Text shown:
Rainer Hagemann, the head of Allianz’s German insurance arm, told a news conference Thursday that the terror-insurance firm would be based in Luxembourg, and that Allianz was in talks with re-insurer Swiss Re about a possible partnership. Swiss Re as well as Swiss-based Zurich Financial Services confirmed they were in talks with Allianz.
Still, Detlev Bremkamp, a member of the Munich-based Allianz’s management board, cautioned that the discussions were tentative and that ``it is still open whether this will actually happen.″
A Swiss Re spokeswoman, speaking on condition of anonymity, said that a partnership with Allianz was ``one of several solutions Swiss Re is currently discussing.″
Many companies have seen terrorism insurance cancelled in the wake of Sept. 11, or had new restrictions and higher premiums imposed. Insurers say that the attack, which caused damage estimated at up to $90 billion, showed that the potential losses from terrorism were so high and so unpredictable that they could not be insured against.
The Financial Times reported that the new venture would cover only buildings and their contents for European Union companies, and would exclude claims for business interruption, a major part of the Sept. 11 damage figure. Allianz declined to comment on those details.

Exercises to complete:
[1] Pull out each line of the rows that contains the word "icon", copying every such line in full.
[2] Take the news report on Allianz's planned terror-insurance venture further, continuing it from its final sentence.

Entries:

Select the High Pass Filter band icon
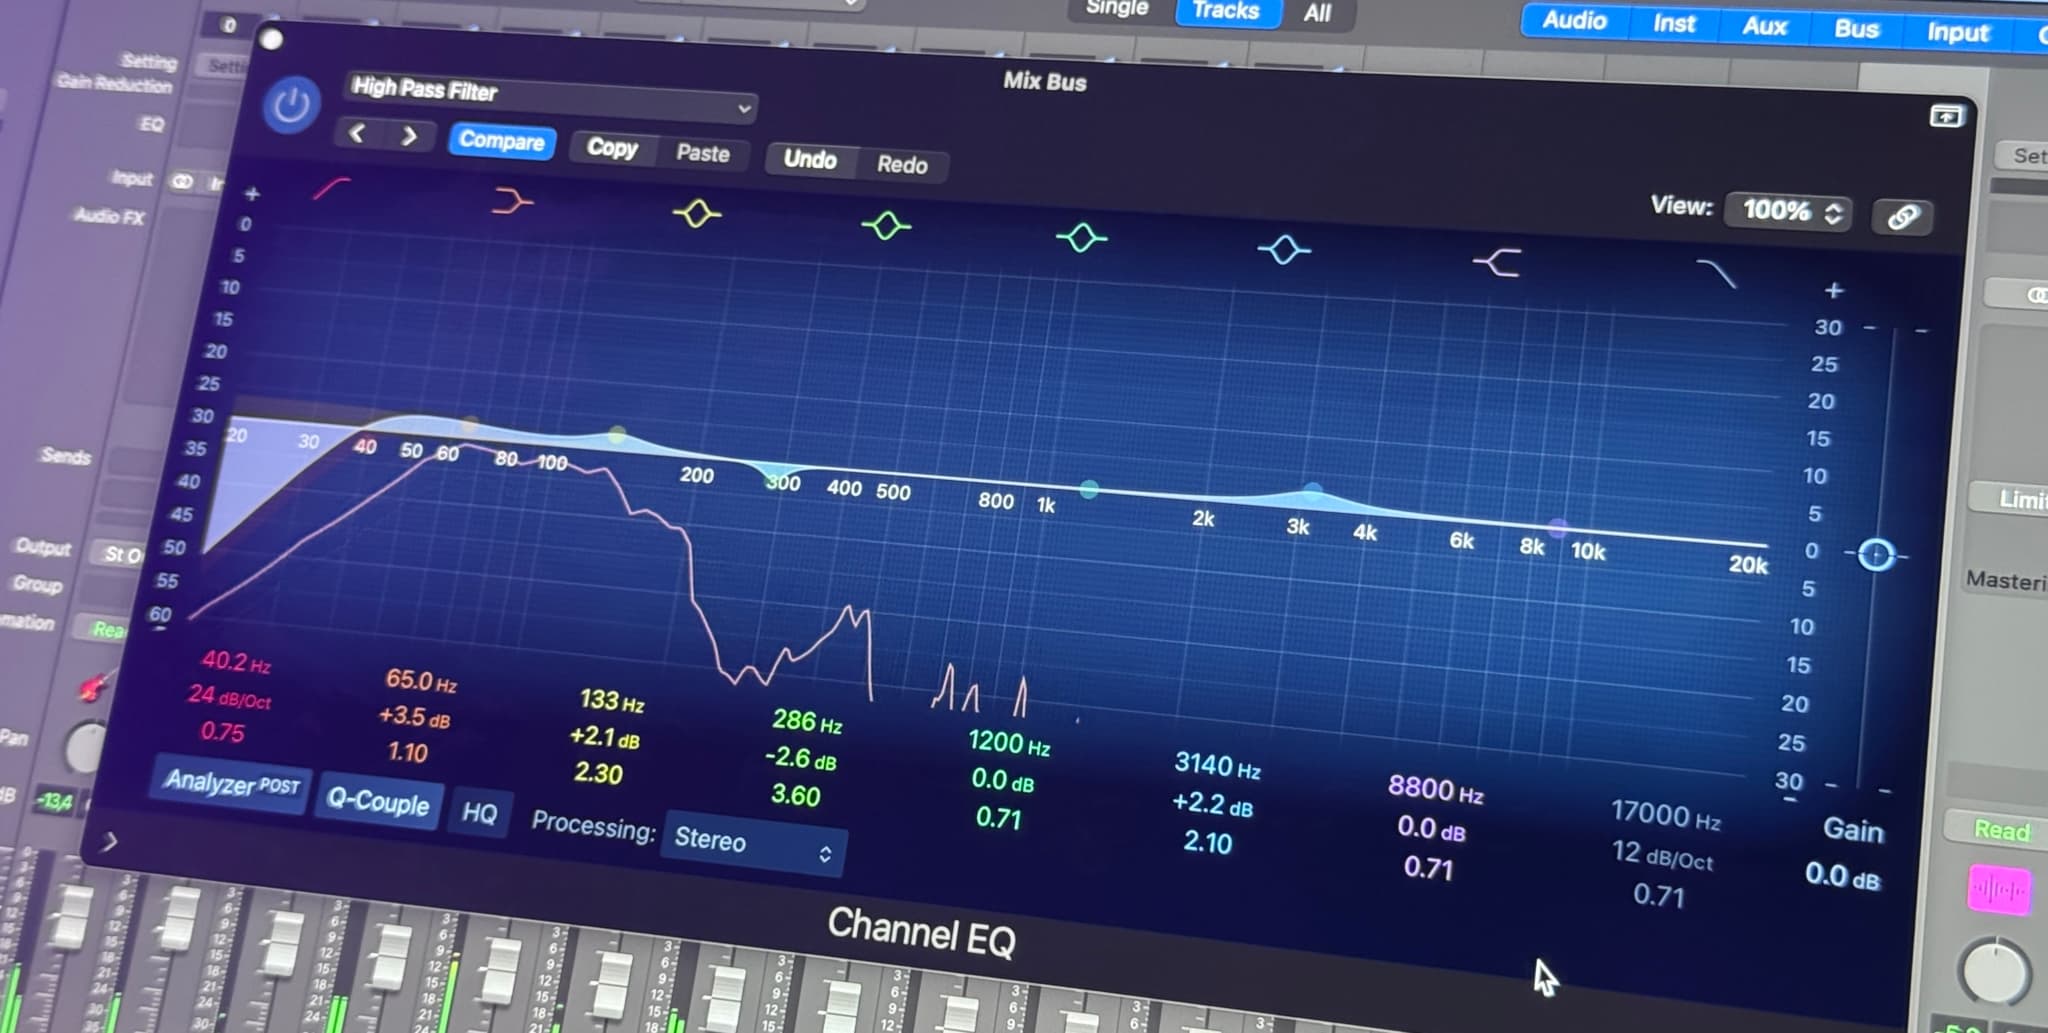This screenshot has height=1033, width=2048. coord(333,187)
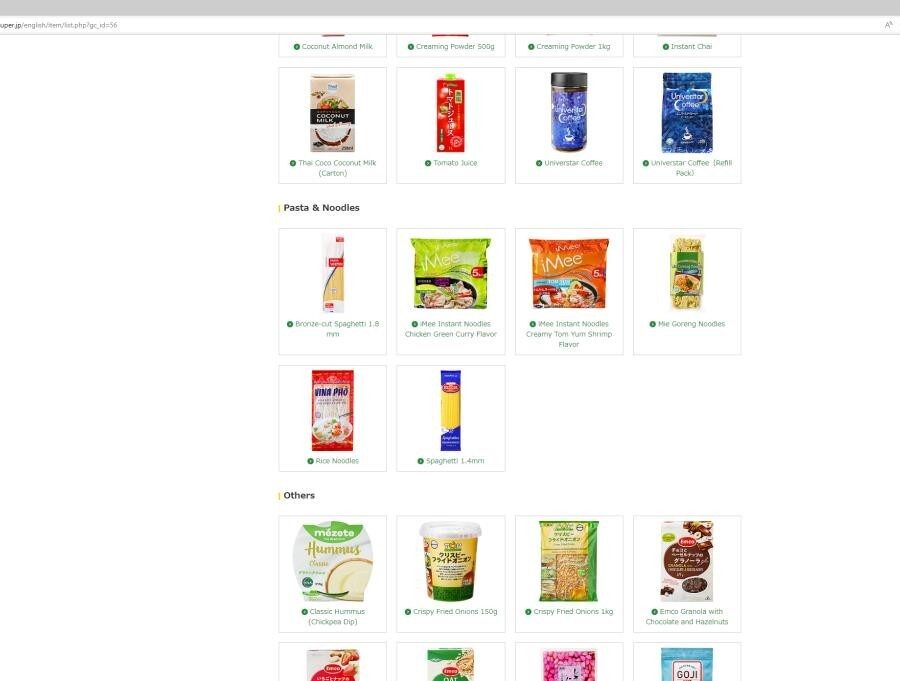The image size is (900, 681).
Task: Open the iMee Creamy Tom Yum Shrimp link
Action: (569, 334)
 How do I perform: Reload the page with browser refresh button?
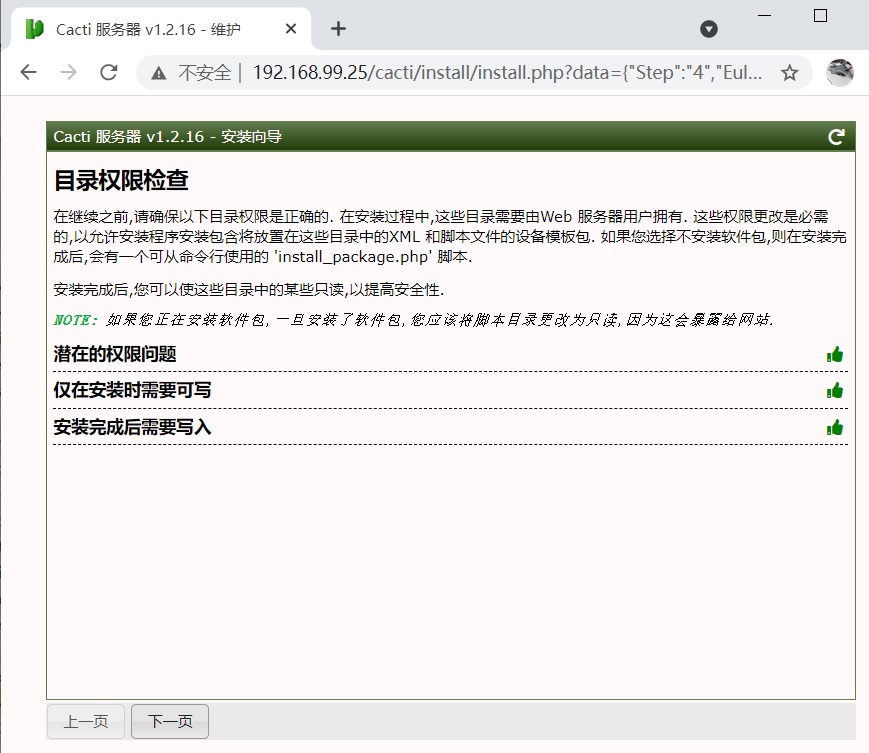(x=109, y=72)
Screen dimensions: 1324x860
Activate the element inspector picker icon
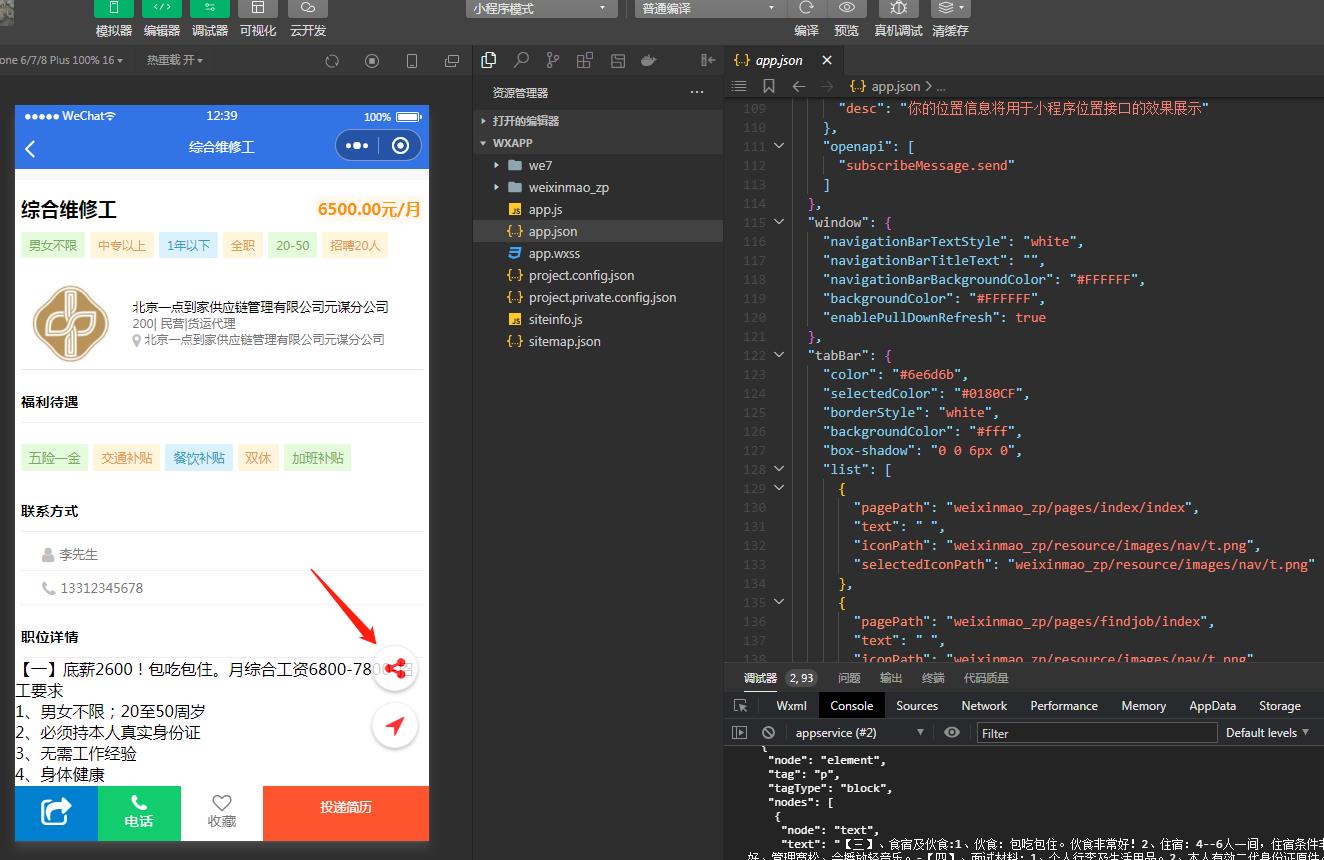(740, 705)
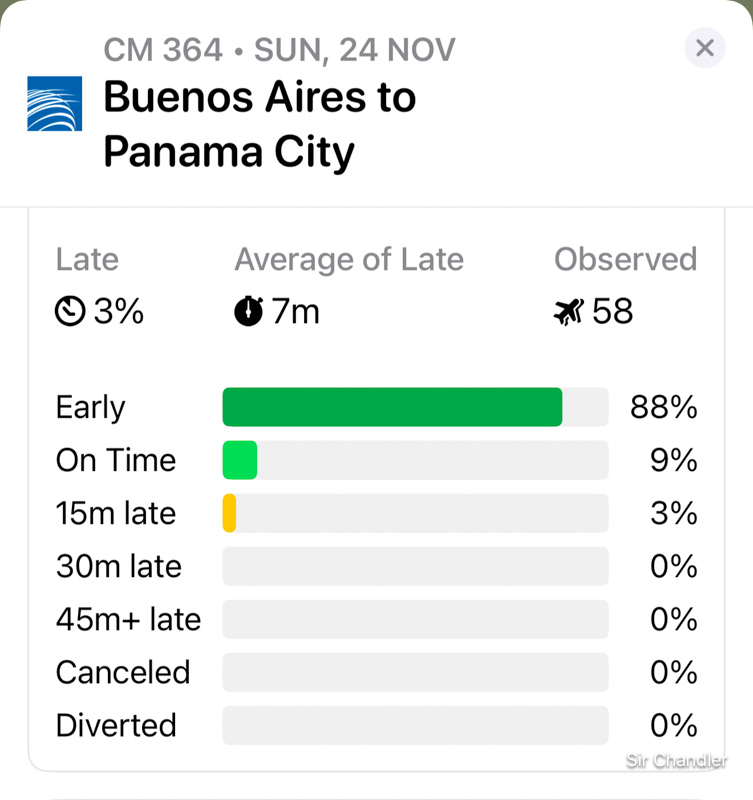Tap the Sir Chandler watermark
753x800 pixels.
676,762
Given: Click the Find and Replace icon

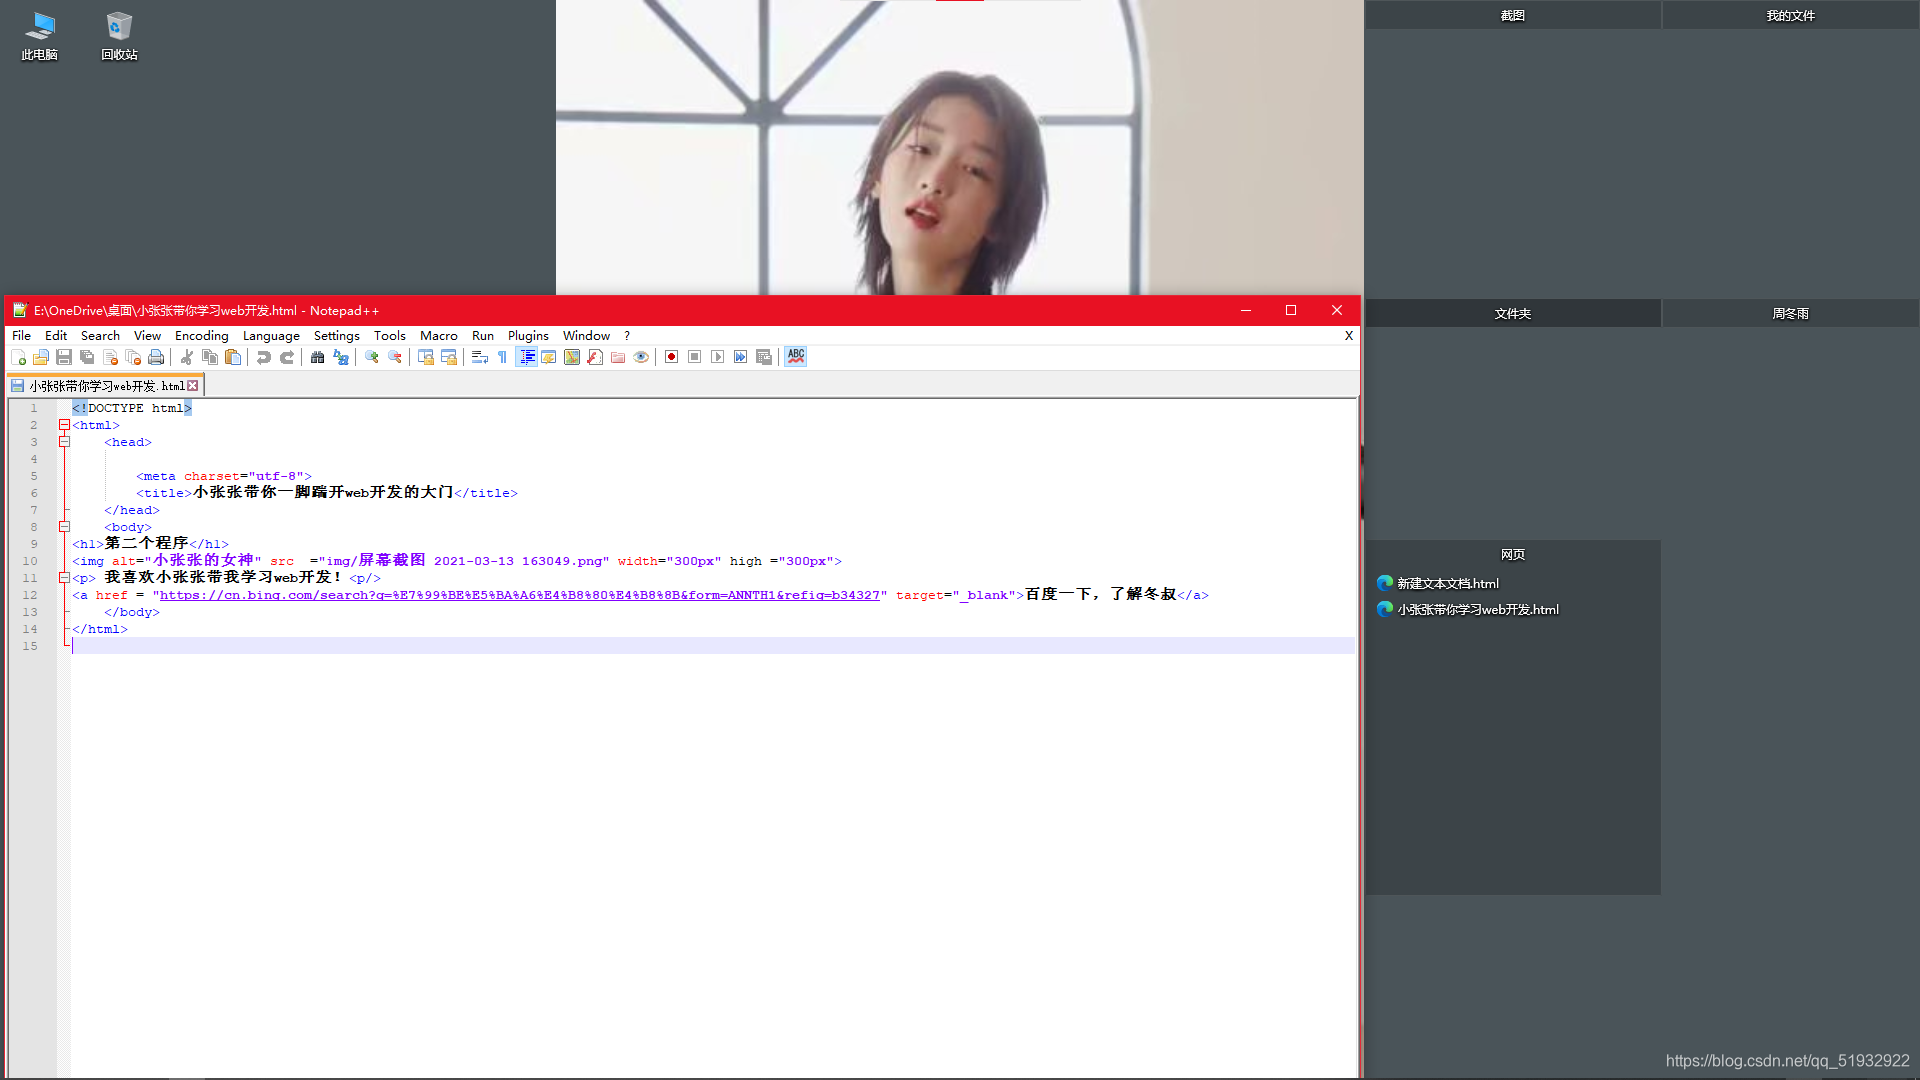Looking at the screenshot, I should [x=340, y=356].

Answers below:
[1]
Select the High Pass Filter band icon
Activate the element inspector picker icon
Given: Click the Find and Replace icon

[2]
Bremkamp said that the new company would have the capacity to handle only part of the problem. ``Such a private undertaking could only be a supplement to the involvement of government,″ he said. ``I can envision cooperation between an international private vehicle and solutions with government involvement in individual countries.″
The new insurance venture is only one of the solutions under discussion. Within Germany, the German Insurance Association has proposed setting up a private company that would cover claims up to 3 billion euros ($2.7 billion) for high-risk facilities such as chemical firms and skyscrapers.
Risk above that amount should be covered by the state, the association says. The solution would be similar to government-backed insurance pools for terrorism insurance created in France and Great Britain, it added.
Still, Allianz spokesman Martin Bendrich said that international companies with factories in more than one country needed a solution that crossed boundaries. ``A German solution makes no sense to them,″ he said.
Airlines have been particularly hard hit after the suicide hijackers crashed passenger jets into New York’s World Trade Center and the Pentagon in Washington, and European Union governments have temporarily taken over terrorism cover while a solution is worked out to enable them to continue to fly.